Gary Green, Deborah Harry, rehearsal at the New York Hilton c. 1976 © Gary Green / Galerie Miranda
Gary Green, Michael “Spider” Sanders (Pure Hell), Georgie Day (the Miamis), CBGB’s, c. 1970s © Gary Green / Galerie Miranda

A scene you found particularly touching?

R.G.: No idea.

P.C.: One memorable party in the Grands Boulevards with Brian Setzer and his drummer as guest stars who launched into improvising on a hit of theirs. A real rock delirium that went on for over an hour.

Gary Green, Laura Dean, Max’s Kansas City, New York, New York, 1978 © Gary Green / Galerie Miranda

A funny, off-beat, memorable anecdote?

R.G.: One day I was in the recording studio waiting for some photographs of Robert Gordon and Link Wray for their second album. We were in Plaza Sound, which is above Radio City Music Hall. It’s an amazing place and it’s where the famous Rockettes would rehearse and dance. Anyway, I was standing around and Bruce Springsteen had come by to hear Robert record a song he’d given him called Fire. (It ended up a big hit for the Pointer Sisters but not for Bob.) Anyway, I was a big fan of his. I was too shy to go up to him and say anything, but he actually introduced himself to me and asked me how I got into photography, etc. He was so genuinely curious. I guess that’s why he’s a good lyricist, he listens to people and asks questions. Anyway, I ran into him at least a few years later when he was recording The River. I was in the studio with Sylvain and his band, and Bruce came into the sort of hanging-out room at the studio and was just asking how they were doing etc. The amazing thing was that he actually remembered me from our previous talk!

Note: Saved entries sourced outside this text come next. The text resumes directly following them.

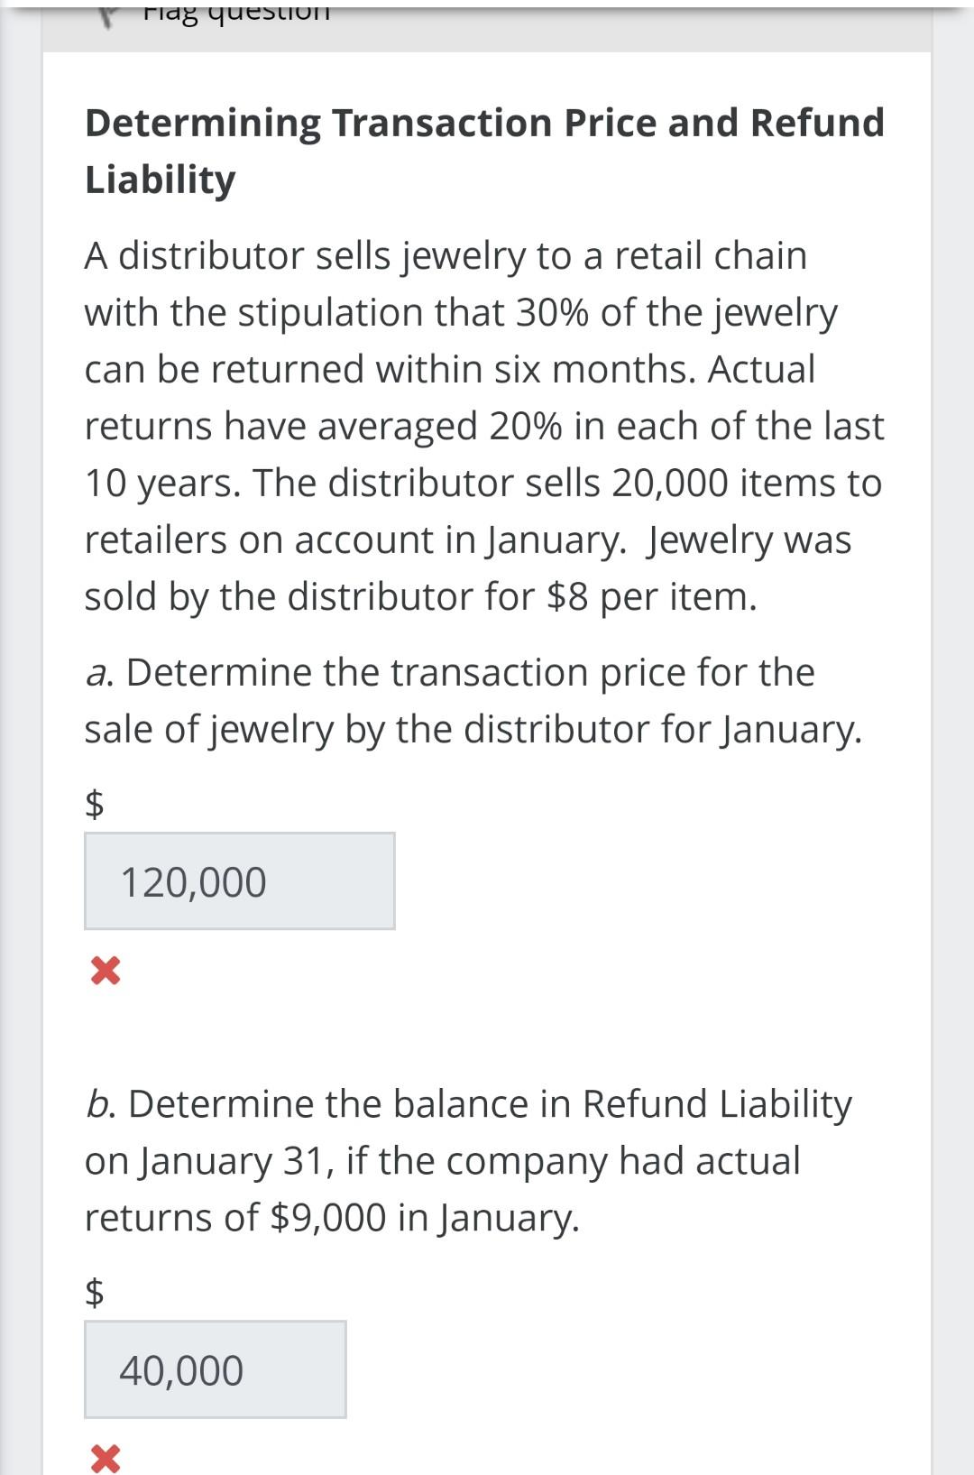The height and width of the screenshot is (1475, 974).
Task: Click the red X under the 120,000 answer
Action: pos(105,971)
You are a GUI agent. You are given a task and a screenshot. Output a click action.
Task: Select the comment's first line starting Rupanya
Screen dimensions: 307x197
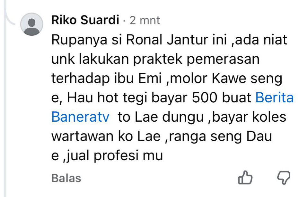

I’ve thought of him as a really decent person since then and I remain a fan.

P.C.: One Saturday night, with a dozen Vikings and as many Panthers, we landed in the 16th Arrondissement. A friend at the time had slipped me the address of a house party in that posh neighborhood. And so we were ushered into a large bourgeois apartment. Not much of a party, it was more like a stilted, preppy reception for the golden youth. You should have seen their jaws drop as the merry band pretended to make themselves at home and to give them a scare and then was out of there as soon as she came.

Interview conducted by Jonas Cuénin

“Rebels & Dandies”, until June 26, 2021, Galerie Miranda, 10th Arrondissement, Paris. To learn more, visit the website.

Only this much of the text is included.